──────── Records supplied

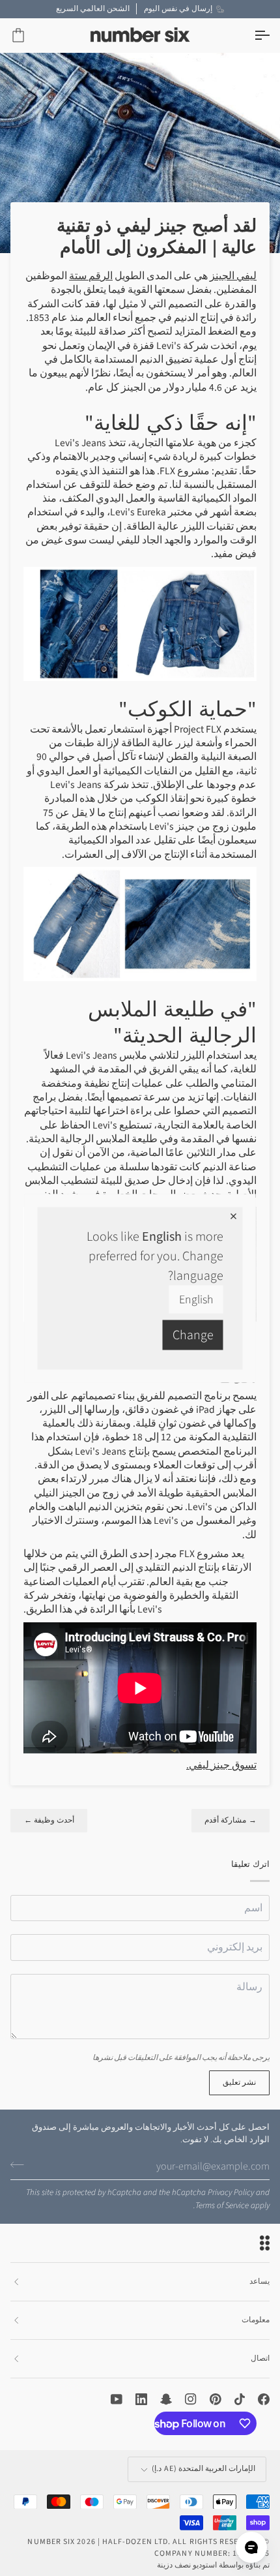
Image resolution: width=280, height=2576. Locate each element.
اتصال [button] (260, 2358)
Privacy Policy (231, 2192)
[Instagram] (191, 2399)
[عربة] (29, 35)
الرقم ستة (91, 276)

────────────────

● **Exercise instructions**: Leave out every line ahead of the one containing "اتصال [button] (260, 2358)" and print the rest of the listing exactly.

● **Output of the task**:
اتصال [button] (260, 2358)
Privacy Policy (231, 2192)
[Instagram] (191, 2399)
[عربة] (29, 35)
الرقم ستة (91, 276)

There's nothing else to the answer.